Chinese Hacking Group “APT41” Is Using a New Speculoos Backdoor

By Bill Toulas / April 14, 2020

The Chinese cyber-espionage group “APT41” has been very active since the beginning of the year, exploiting several vulnerabilities to target companies and organizations in several countries. According to a report compiled by Unit 42 researchers, the actors keep on using CVE-2019-19781, which was exploited in at least another three instances, retrieving a novel Speculoos backdoor over FTP. As for the targets of this latest activity, the researchers report a manufacturer in Austria, a higher education institute and a state government entity in the United States, and also a university in Colombia.

It looks like APT41 have specifically developed this backdoor to target Citrix network appliances and FreeBSD systems. BSD (Berkeley Software Distribution) is a type of Unix operating system that sees limited use on the server market, so malware that was specifically created for it isn’t a common sight. This is indicative of the sophistication and the narrow targeting of APT41. Speculoos is a backdoor compiled with GCC 4.2.1 and has the form of an ELF executable. It communicates with alibaba.zzux[.]com (resolving to 119.28.139[.]120) over TCP/443. The backdoor also has a backup C2, which is 119.28.139[.]20.

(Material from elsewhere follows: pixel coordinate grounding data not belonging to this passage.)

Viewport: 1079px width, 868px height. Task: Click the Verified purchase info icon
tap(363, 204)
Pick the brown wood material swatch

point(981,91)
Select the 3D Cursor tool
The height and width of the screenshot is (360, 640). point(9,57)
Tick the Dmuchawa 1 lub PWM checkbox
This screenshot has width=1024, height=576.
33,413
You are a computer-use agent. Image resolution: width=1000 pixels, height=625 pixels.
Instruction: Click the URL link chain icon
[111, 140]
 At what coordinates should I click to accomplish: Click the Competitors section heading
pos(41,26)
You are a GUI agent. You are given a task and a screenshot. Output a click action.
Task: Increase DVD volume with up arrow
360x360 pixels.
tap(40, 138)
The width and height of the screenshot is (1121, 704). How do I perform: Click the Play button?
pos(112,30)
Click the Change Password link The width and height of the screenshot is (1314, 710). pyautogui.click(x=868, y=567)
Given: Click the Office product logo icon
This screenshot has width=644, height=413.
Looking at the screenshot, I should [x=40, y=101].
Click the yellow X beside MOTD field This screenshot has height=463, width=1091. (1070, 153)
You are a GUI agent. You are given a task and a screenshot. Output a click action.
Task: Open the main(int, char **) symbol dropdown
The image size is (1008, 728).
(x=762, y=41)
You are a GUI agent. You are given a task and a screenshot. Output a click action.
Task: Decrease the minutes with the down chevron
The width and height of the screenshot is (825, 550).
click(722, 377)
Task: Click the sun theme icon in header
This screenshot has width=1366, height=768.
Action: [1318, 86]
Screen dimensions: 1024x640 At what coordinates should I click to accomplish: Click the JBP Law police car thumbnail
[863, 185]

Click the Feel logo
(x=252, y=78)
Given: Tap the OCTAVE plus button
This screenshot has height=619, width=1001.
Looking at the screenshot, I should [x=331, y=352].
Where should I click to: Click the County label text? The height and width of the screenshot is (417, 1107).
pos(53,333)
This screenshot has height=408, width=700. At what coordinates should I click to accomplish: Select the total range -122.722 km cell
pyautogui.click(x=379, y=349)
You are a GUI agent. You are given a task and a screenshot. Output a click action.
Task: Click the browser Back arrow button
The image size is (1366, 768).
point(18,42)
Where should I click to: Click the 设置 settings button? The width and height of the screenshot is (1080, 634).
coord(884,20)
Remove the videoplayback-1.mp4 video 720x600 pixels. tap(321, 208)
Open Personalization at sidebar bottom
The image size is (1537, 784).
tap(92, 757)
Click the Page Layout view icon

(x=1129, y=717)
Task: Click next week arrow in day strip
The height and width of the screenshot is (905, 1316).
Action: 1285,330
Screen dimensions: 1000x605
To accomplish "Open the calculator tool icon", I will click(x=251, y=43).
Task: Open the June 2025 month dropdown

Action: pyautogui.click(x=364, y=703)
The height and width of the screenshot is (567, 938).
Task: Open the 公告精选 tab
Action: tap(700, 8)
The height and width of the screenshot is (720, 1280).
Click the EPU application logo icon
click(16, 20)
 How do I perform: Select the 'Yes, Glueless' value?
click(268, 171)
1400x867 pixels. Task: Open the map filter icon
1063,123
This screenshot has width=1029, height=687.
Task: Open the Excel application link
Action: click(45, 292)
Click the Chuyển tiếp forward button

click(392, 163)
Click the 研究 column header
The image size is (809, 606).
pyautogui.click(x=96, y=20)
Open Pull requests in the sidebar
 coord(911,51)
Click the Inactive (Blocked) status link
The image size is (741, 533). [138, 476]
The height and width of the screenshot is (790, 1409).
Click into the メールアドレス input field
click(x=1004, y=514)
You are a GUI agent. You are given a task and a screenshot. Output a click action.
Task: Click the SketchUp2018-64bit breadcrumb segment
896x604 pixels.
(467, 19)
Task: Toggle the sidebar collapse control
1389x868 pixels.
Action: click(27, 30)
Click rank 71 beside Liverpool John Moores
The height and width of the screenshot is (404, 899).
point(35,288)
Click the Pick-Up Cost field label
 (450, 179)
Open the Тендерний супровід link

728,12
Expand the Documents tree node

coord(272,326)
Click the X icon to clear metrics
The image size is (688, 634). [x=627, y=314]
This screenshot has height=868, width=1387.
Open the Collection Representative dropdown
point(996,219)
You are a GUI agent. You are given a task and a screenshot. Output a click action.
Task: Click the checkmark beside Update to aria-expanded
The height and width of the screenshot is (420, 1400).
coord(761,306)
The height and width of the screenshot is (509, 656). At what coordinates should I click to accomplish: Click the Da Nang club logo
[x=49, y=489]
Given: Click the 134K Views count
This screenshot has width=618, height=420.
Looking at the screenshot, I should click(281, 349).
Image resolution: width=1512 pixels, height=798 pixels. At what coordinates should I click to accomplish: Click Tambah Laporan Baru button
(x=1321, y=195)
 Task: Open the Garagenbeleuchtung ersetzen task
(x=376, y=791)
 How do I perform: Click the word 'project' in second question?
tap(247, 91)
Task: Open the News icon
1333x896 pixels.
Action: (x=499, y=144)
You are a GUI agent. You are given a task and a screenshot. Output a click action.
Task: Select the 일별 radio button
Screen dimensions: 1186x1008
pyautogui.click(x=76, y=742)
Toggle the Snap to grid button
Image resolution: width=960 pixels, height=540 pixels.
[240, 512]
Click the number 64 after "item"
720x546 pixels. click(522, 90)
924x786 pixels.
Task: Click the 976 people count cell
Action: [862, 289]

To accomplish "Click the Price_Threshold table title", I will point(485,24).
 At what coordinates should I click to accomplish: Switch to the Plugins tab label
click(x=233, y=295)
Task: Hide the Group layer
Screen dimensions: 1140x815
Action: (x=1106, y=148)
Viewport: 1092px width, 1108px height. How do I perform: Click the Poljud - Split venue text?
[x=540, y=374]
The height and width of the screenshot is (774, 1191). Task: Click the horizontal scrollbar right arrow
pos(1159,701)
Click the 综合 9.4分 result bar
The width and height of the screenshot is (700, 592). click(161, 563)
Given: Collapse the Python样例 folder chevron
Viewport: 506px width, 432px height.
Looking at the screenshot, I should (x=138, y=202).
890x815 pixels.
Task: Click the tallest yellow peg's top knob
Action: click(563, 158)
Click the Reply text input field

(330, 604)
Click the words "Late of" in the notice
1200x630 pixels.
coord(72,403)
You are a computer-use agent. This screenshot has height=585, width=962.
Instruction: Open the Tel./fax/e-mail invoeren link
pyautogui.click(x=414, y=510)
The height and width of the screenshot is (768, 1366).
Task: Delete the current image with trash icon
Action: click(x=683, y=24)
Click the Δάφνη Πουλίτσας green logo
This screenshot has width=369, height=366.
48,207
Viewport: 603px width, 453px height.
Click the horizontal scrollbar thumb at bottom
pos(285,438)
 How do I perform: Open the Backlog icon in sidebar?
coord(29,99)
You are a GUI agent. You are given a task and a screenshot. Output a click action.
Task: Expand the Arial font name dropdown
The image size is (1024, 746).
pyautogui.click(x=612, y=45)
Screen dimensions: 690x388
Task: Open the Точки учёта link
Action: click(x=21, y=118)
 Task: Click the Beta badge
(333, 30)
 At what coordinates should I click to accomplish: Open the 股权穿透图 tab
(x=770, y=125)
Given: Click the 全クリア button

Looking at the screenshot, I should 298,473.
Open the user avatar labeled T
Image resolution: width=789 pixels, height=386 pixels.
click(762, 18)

Speculoos begins its activity by performing a system enumeration and sending the generated fingerprint back to the C2 server. Then, it enters a command-reception loop and waits for the C2 to order what to do next. The following table shows all the commands that are supported by Speculoos right now. Unit42 researchers had the chance to sample two Speculoos variants, which were identical in operation, so they are confident that their report faithfully covers the current capabilities of APT41’s new toy.

speculoos commands

Source: Unit42

At this time, the new Speculoos backdoor is used for lateral movement in corporate networks, as the target devices have access to a large number of systems. APT41 created this custom malware to find a way inside these networks, so while it looks like a far too specific and intricate work, it really is worth the effort. In addition to lateral movement, Speculoos enables the attackers to modify network traffic, which would open the door to additional payload injection, man-in-the-middle attacks, or user redirection to spoofed phishing pages. To make matters worse, detecting a Speculoos infection on Citrix appliances is pretty hard and quite unlikely, as most black-box solutions out there don’t interact with them and don’t inspect their activities.